**Data to process:**
%%

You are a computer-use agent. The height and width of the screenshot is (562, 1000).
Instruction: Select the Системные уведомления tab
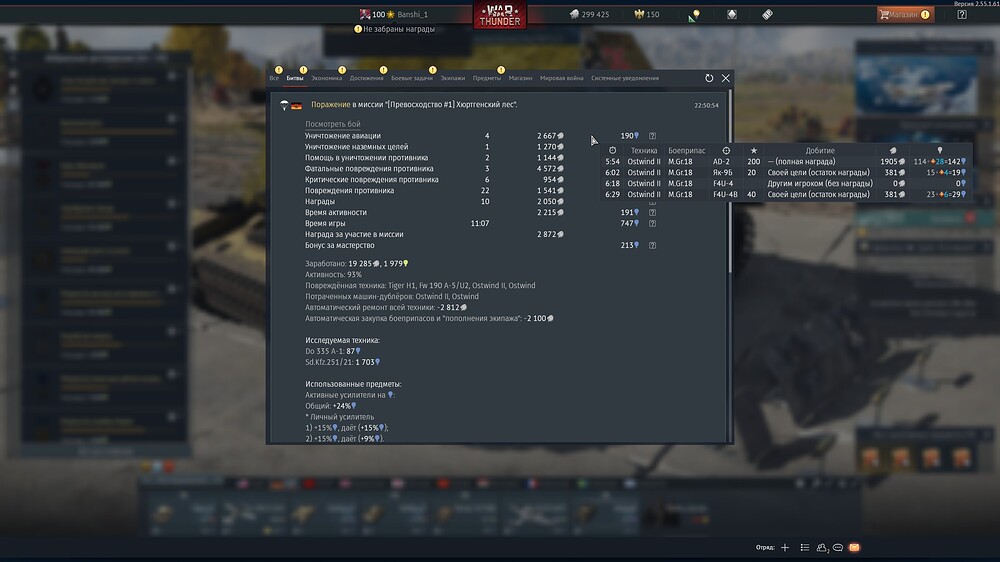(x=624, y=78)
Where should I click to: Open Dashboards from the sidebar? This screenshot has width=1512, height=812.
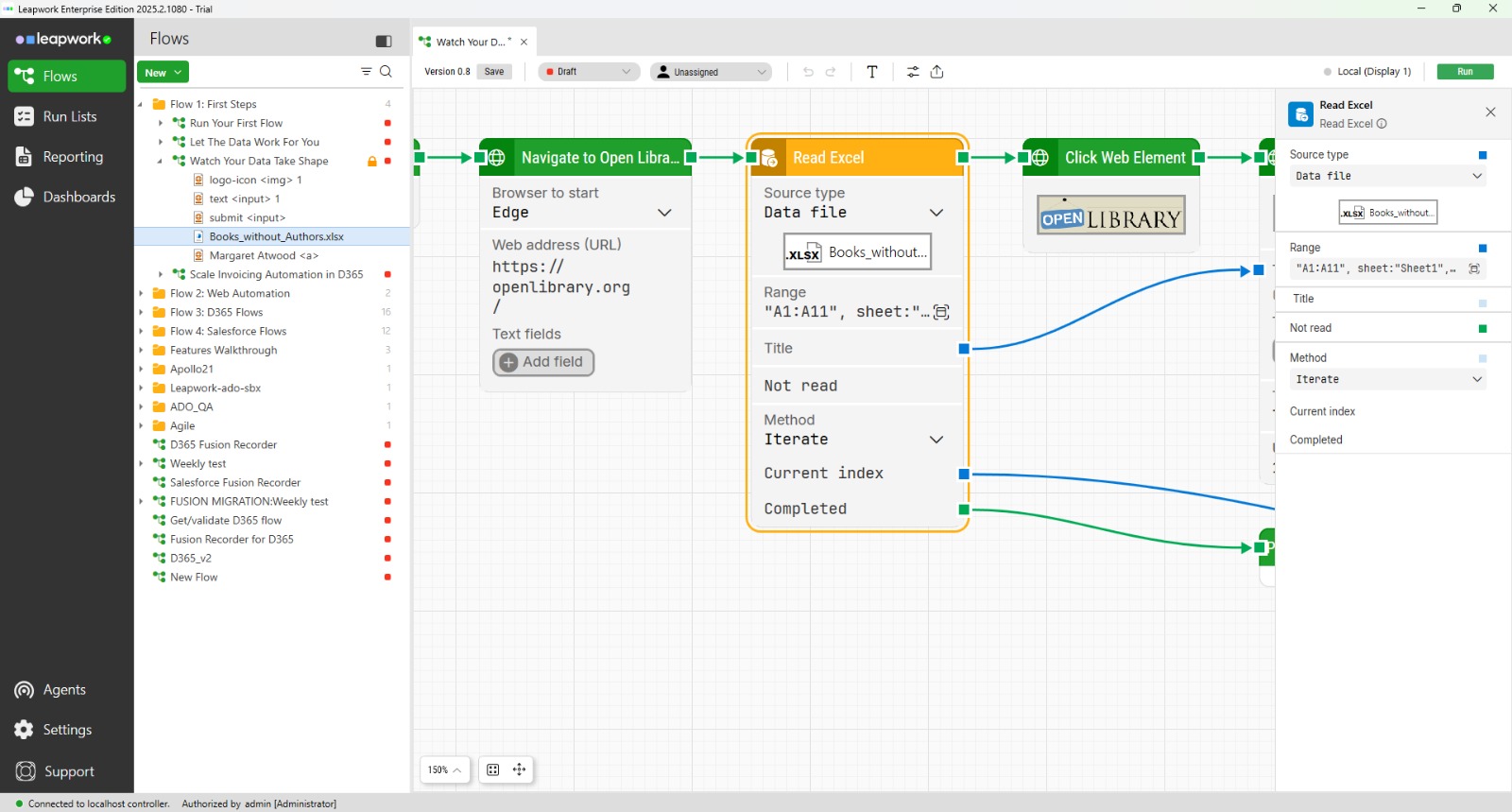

%%
%%

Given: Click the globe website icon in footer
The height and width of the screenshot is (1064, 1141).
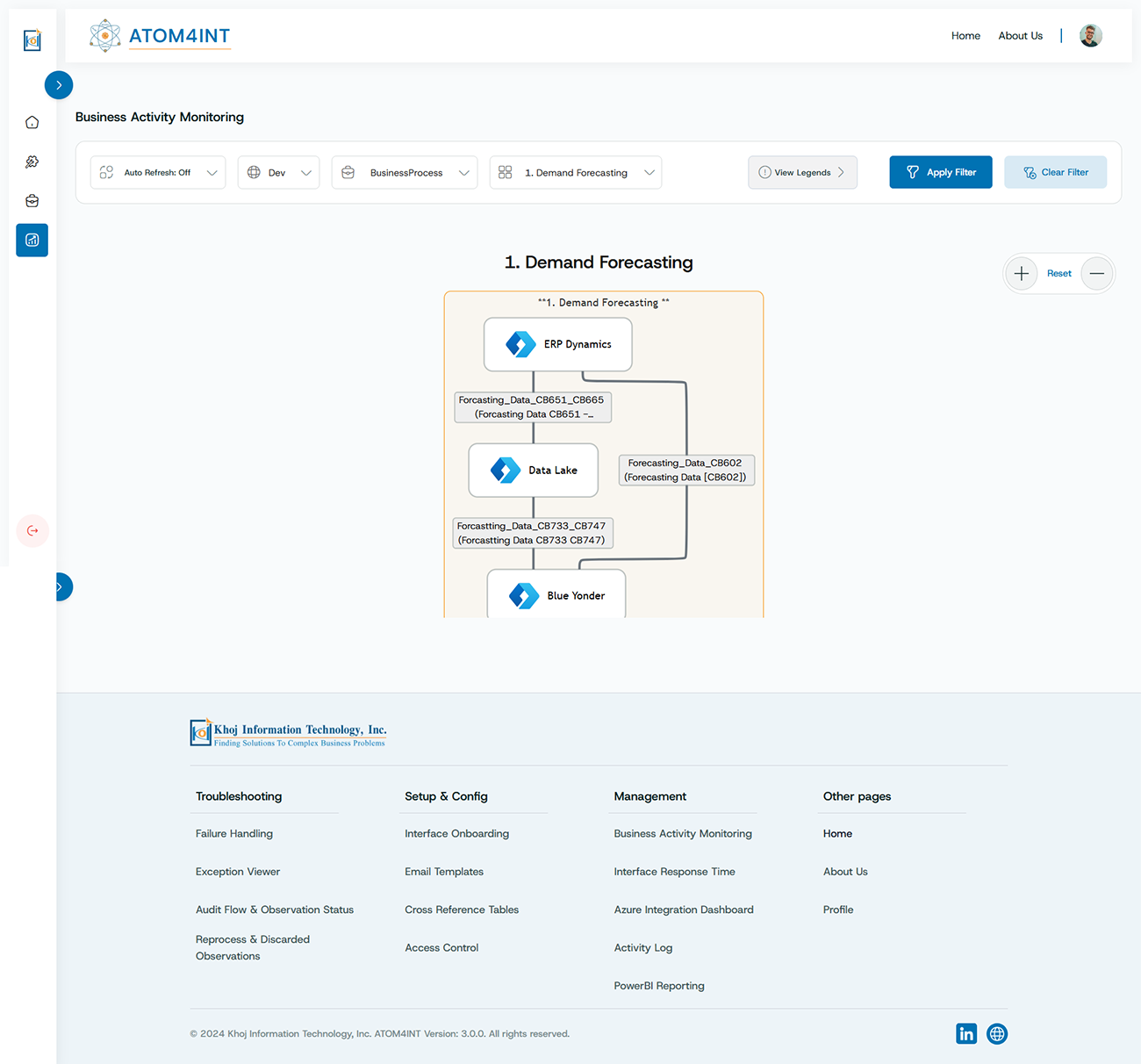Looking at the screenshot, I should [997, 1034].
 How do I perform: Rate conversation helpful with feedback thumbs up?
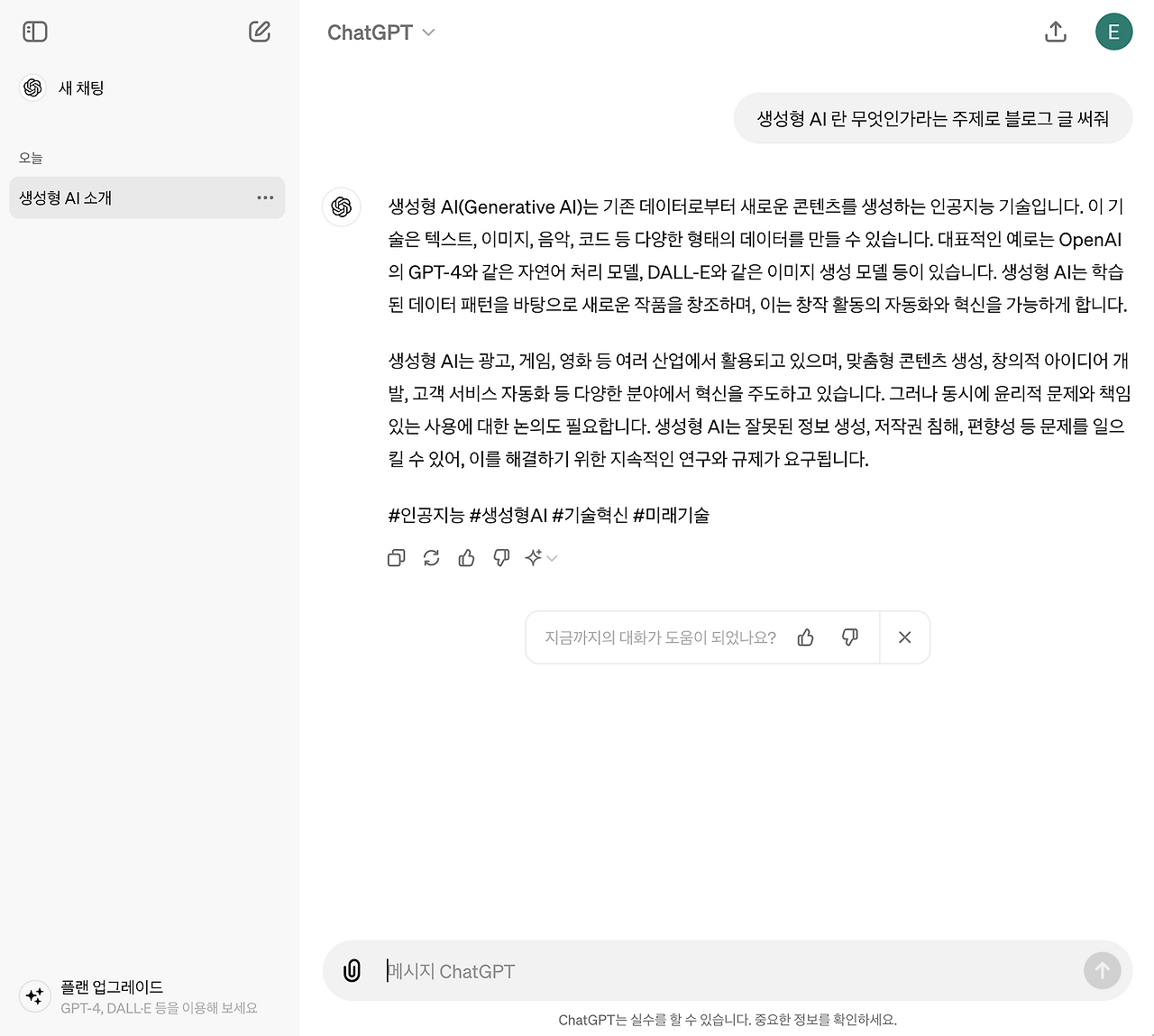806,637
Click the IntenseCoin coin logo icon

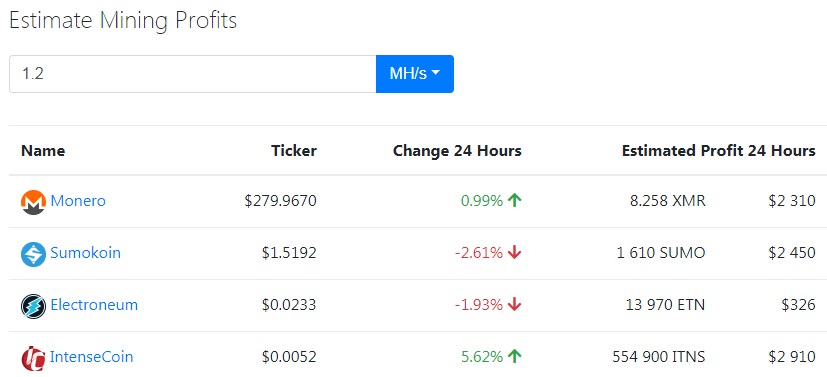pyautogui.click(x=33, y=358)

%%
%%

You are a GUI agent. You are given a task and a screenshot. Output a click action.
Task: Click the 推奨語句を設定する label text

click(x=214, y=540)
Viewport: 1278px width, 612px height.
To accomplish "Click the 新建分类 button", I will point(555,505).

%%

**Exercise brief:** When copying from the data above, print only the lines from the line containing "You are a computer-use" to the line containing "Where should I", exactly, and leave the pictures out.

**Solution to the problem:**
You are a computer-use agent. The height and width of the screenshot is (562, 1000).
Instruction: Select the Системные уведомления tab
(x=624, y=78)
Where should I click to: Open Dashboards from the sidebar? This screenshot has width=1512, height=812.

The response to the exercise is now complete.